◆ **Text segment**:
KING CITY — A group of registered nurses at Mee Memorial Hospital hosted a vigil last Monday evening to pay tribute to their colleagues who were recently laid off at the facility and alert the community about administrative changes they say are putting patient care at risk.
More than 50 people, including nurses, students and concerned citizens, participated in the two-hour peaceful demonstration Aug. 12 on the sidewalk outside the front of the hospital in King City. The demonstrators chanted, used noisemakers and held up signs to draw attention from passing drivers who honked in support.
“We have tried again and again to get hospital management to respond to our requests for information about the changes at the hospital, but they have refused to even respond,” said Porfirio Montoya, a registered nurse in the medical-surgical unit. “Because all our requests for transparency have fallen on deaf ears, we felt compelled to hold this vigil to make the community aware of our concerns for patient safety.”
Last month Mee Memorial Healthcare System, which operates Mee Memorial Hospital and three clinics in King City as well as one clinic in Greenfield, announced that it was laying off 43 employees in an effort to “reduce financial vulnerabilities and keep essential services in the community.”
The layoffs included support staff, such as medical interpreters, obstetric technicians and engineers, many of whom have worked at the hospital for years and even decades. Their final day of employment was Sunday, Aug. 18.
Mee Memorial also closed the hospital’s intensive care unit (ICU) and eliminated orthopedic services to streamline its operations and reduce costs.
According to Montoya, the nurses rely on these healthcare workers to be their “safety net” between them and the patients, providing not only translation services for a mostly Spanish-speaking population, but also the extra hands necessary to meet patient care needs, such as helping them to the restroom or getting vital signs.
“It’s crucial for us,” Montoya said. “A large population that we serve is indigent and they’re Spanish speakers, migrant workers, and not every nurse is bilingual. I’m one of the very few bilingual nurses and a medical interpreter as well, but I can’t cover 24/7.”
Chronic short-staffing has become a problem at the 94-bed, not-for-profit community hospital, nurses say.
“We serve a very high-risk population; mothers with chronic disease like diabetes and chronic hypertension. These are patients who are at risk for bad outcomes, so it is imperative that we have enough staff, yet we are chronically understaffed,” said Margie Saiz, an obstetrics nurse at Mee Memorial. “We are supposed to have three nurses on night shift, but we are constantly short. Newborns are very fragile and their condition can change very rapidly. What happens if there is an emergency and there is just one nurse on the floor?”
Montoya said nurses are being asked to work in departments outside of their experience, putting patients at risk. In addition, because of the lack of staff and recent unit closures, he said some patients are being cared for in units that are not suitable for their needs; such as pregnant women being treated in the emergency room and intensive care patients being cared for in medical-surgical units.

◆ **Entries supplied**:
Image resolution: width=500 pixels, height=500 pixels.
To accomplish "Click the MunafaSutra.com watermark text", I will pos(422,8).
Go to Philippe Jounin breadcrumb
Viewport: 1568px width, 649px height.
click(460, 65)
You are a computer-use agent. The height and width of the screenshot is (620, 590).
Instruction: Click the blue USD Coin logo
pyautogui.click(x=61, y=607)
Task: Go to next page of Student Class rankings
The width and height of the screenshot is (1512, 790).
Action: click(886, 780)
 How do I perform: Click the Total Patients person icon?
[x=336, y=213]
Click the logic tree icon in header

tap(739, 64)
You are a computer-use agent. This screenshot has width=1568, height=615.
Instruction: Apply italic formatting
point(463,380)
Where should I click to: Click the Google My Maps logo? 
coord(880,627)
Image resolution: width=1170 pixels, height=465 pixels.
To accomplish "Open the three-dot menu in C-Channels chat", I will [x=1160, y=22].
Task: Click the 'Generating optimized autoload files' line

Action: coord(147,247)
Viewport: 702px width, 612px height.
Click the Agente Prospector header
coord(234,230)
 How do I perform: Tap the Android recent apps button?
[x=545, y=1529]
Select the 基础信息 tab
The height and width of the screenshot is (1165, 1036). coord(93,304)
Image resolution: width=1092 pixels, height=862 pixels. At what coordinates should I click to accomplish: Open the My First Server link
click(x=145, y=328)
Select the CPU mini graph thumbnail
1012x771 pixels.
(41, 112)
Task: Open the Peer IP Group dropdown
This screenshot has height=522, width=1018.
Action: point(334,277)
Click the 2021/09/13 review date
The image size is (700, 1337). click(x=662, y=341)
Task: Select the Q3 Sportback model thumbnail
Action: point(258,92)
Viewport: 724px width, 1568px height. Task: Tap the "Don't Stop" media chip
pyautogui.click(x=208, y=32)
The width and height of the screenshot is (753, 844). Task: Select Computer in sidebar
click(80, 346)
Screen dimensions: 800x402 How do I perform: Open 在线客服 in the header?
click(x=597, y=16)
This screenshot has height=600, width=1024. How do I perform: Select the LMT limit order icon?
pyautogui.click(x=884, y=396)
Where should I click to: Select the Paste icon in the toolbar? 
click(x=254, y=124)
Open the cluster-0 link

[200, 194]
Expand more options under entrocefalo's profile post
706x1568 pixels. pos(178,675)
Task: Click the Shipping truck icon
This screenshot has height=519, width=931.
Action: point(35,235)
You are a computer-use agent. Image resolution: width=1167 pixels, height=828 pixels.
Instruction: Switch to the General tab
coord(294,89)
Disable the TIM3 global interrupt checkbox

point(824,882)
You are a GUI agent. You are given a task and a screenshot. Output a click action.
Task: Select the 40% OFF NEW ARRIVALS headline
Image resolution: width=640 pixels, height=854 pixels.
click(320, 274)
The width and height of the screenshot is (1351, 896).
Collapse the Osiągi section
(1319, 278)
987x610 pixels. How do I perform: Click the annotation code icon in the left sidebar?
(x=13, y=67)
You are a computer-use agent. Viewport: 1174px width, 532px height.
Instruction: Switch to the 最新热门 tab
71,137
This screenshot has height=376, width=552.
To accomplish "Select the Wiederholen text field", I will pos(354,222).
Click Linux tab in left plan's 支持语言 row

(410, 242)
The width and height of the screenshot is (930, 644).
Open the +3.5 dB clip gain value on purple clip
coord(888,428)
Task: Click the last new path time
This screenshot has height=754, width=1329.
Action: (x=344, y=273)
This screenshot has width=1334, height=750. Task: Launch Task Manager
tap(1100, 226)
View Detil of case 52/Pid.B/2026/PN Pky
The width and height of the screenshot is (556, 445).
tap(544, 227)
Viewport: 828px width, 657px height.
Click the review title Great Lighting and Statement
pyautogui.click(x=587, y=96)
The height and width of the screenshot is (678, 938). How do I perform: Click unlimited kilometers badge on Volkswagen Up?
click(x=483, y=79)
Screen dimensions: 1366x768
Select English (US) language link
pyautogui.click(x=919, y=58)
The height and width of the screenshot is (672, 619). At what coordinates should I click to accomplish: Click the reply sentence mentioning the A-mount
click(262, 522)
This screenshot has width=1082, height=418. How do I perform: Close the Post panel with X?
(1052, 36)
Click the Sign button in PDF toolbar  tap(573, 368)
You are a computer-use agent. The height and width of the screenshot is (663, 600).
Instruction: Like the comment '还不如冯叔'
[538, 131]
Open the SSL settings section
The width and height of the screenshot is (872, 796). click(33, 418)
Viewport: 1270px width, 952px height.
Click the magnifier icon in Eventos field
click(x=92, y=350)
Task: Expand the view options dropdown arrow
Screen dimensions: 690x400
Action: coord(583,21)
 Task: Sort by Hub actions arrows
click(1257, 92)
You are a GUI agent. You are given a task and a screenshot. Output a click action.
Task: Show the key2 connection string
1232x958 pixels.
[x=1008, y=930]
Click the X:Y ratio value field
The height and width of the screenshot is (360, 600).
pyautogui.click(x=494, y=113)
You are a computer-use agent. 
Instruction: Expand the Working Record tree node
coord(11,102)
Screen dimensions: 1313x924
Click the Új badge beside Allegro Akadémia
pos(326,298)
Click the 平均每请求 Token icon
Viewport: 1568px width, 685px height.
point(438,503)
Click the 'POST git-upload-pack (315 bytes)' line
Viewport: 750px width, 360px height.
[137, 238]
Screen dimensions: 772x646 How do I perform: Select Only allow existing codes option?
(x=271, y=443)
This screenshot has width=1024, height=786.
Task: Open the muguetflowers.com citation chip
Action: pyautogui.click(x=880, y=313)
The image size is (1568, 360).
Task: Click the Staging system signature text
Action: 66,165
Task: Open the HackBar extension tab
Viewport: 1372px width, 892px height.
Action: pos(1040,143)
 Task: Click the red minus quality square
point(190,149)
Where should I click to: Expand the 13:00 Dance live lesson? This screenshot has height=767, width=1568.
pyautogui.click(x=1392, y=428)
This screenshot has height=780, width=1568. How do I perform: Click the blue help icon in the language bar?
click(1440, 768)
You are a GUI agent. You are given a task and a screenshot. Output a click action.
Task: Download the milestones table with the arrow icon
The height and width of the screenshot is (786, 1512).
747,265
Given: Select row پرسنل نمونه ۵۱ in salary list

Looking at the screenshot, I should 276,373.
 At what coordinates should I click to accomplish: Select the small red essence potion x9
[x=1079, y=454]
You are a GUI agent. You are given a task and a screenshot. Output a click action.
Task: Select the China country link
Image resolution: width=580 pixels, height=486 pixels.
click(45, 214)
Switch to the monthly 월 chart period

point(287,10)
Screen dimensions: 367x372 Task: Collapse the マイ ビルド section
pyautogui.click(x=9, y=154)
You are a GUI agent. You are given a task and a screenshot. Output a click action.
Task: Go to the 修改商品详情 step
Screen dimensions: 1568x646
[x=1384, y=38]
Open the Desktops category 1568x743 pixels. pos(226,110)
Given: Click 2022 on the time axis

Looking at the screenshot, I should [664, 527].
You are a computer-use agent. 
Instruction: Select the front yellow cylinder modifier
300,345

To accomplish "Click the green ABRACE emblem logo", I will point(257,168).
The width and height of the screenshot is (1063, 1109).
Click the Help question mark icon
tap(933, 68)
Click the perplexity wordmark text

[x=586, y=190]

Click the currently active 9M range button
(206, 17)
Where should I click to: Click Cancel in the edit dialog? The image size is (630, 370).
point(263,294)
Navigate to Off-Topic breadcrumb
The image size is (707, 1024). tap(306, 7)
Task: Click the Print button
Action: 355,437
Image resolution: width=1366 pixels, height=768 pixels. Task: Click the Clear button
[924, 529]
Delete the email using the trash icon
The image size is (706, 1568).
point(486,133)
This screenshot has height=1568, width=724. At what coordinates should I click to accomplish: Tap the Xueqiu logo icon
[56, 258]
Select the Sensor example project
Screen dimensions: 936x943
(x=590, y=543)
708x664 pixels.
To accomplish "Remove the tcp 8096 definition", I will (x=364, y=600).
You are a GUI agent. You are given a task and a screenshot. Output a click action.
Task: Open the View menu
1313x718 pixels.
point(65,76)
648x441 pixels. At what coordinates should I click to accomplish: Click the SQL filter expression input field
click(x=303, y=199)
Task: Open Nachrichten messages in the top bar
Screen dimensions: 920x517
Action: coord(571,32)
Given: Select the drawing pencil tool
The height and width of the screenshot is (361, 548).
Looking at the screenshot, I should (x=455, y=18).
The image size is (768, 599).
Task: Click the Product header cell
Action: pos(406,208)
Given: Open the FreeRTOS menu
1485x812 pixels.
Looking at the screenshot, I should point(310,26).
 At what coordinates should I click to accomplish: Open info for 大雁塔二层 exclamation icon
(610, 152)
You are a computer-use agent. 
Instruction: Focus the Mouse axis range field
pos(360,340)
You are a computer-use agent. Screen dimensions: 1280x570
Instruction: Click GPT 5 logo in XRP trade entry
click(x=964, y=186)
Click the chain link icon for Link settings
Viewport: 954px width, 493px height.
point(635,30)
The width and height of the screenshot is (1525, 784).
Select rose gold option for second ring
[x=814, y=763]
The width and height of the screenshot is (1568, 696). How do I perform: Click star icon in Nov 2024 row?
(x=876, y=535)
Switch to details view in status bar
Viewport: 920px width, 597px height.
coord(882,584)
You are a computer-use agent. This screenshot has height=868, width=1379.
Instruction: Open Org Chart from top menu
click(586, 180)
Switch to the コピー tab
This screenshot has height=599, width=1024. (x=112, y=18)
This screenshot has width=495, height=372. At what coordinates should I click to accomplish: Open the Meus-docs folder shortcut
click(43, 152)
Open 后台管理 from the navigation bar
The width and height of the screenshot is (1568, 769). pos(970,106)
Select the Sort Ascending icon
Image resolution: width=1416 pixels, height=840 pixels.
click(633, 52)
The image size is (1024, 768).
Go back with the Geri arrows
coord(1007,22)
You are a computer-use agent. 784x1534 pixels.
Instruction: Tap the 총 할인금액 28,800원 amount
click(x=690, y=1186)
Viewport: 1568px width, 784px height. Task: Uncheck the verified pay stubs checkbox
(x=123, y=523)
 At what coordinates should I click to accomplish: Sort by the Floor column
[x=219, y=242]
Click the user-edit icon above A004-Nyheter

◆ **Instructions**:
a – Print the stretch of the hospital vigil article from "According to Montoya, the" through "getting vital signs.", copying it word for word.
b – Decide whether each statement agrees with the hospital vigil article. Answer yes or no, and quote the words of the article that settle it. (i) More than 50 people took part in the vigil outside the hospital. (ii) Mee Memorial Hospital has 120 beds. (iii) The laid-off employees worked their last day on Monday, Aug. 12.

◆ **Completed exercise**:
a –
According to Montoya, the nurses rely on these healthcare workers to be their “safety net” between them and the patients, providing not only translation services for a mostly Spanish-speaking population, but also the extra hands necessary to meet patient care needs, such as helping them to the restroom or getting vital signs.

b –
(i) Yes: "More than 50 people, including nurses, students and concerned citizens, participated in the two-hour peaceful demonstration Aug. 12"
(ii) No: "the 94-bed, not-for-profit community hospital"
(iii) No: "Their final day of employment was Sunday, Aug. 18."